**What is being asked:** Write the records out again, unchanged.

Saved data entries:
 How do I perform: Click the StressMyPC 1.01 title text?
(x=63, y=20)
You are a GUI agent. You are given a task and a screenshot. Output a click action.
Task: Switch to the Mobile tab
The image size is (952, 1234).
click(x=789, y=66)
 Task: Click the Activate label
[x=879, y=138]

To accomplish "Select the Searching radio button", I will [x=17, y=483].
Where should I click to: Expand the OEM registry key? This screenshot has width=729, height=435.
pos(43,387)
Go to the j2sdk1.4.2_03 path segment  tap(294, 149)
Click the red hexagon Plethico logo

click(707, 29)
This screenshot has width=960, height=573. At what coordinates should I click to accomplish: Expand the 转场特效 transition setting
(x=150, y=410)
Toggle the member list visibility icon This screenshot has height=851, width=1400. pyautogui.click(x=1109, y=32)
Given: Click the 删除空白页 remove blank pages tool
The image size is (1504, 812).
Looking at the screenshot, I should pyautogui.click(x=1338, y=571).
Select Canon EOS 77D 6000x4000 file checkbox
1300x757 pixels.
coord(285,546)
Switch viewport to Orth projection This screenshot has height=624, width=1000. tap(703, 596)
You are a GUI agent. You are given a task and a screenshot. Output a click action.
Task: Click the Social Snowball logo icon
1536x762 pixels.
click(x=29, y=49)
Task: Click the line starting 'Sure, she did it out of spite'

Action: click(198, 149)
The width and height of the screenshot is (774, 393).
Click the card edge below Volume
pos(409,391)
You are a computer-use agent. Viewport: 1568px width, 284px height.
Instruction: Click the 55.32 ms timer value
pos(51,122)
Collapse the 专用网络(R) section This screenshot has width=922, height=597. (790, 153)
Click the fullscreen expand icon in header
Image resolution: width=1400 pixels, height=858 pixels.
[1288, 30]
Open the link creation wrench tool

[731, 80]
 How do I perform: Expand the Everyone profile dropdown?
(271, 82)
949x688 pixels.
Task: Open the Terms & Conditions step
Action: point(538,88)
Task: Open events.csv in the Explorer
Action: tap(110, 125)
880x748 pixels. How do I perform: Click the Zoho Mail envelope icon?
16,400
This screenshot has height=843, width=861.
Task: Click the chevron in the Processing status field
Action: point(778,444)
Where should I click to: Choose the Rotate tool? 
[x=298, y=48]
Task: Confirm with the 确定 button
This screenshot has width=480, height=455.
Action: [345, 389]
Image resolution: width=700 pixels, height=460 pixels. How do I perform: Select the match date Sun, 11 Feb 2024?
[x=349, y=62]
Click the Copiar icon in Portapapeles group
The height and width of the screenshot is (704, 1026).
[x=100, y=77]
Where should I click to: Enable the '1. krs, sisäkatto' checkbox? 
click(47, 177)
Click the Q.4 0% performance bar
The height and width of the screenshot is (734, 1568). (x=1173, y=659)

**Final answer:**
 How do I perform: Click the StressMyPC 1.01 title text?
(x=63, y=20)
You are a GUI agent. You are given a task and a screenshot. Output a click action.
Task: Switch to the Mobile tab
The image size is (952, 1234).
click(x=789, y=66)
 Task: Click the Activate label
[x=879, y=138]

To accomplish "Select the Searching radio button", I will [x=17, y=483].
Where should I click to: Expand the OEM registry key? This screenshot has width=729, height=435.
pos(43,387)
Go to the j2sdk1.4.2_03 path segment  tap(294, 149)
Click the red hexagon Plethico logo

click(707, 29)
This screenshot has width=960, height=573. At what coordinates should I click to accomplish: Expand the 转场特效 transition setting
(x=150, y=410)
Toggle the member list visibility icon This screenshot has height=851, width=1400. pyautogui.click(x=1109, y=32)
Given: Click the 删除空白页 remove blank pages tool
The image size is (1504, 812).
Looking at the screenshot, I should pyautogui.click(x=1338, y=571).
Select Canon EOS 77D 6000x4000 file checkbox
1300x757 pixels.
coord(285,546)
Switch viewport to Orth projection This screenshot has height=624, width=1000. tap(703, 596)
You are a GUI agent. You are given a task and a screenshot. Output a click action.
Task: Click the Social Snowball logo icon
1536x762 pixels.
click(x=29, y=49)
Task: Click the line starting 'Sure, she did it out of spite'

Action: click(198, 149)
The width and height of the screenshot is (774, 393).
Click the card edge below Volume
pos(409,391)
You are a computer-use agent. Viewport: 1568px width, 284px height.
Instruction: Click the 55.32 ms timer value
pos(51,122)
Collapse the 专用网络(R) section This screenshot has width=922, height=597. (790, 153)
Click the fullscreen expand icon in header
Image resolution: width=1400 pixels, height=858 pixels.
[1288, 30]
Open the link creation wrench tool

[731, 80]
 How do I perform: Expand the Everyone profile dropdown?
(271, 82)
949x688 pixels.
Task: Open the Terms & Conditions step
Action: point(538,88)
Task: Open events.csv in the Explorer
Action: tap(110, 125)
880x748 pixels. How do I perform: Click the Zoho Mail envelope icon?
16,400
This screenshot has height=843, width=861.
Task: Click the chevron in the Processing status field
Action: point(778,444)
Where should I click to: Choose the Rotate tool? 
[x=298, y=48]
Task: Confirm with the 确定 button
This screenshot has width=480, height=455.
Action: [345, 389]
Image resolution: width=700 pixels, height=460 pixels. How do I perform: Select the match date Sun, 11 Feb 2024?
[x=349, y=62]
Click the Copiar icon in Portapapeles group
The height and width of the screenshot is (704, 1026).
[x=100, y=77]
Where should I click to: Enable the '1. krs, sisäkatto' checkbox? 
click(47, 177)
Click the Q.4 0% performance bar
The height and width of the screenshot is (734, 1568). (x=1173, y=659)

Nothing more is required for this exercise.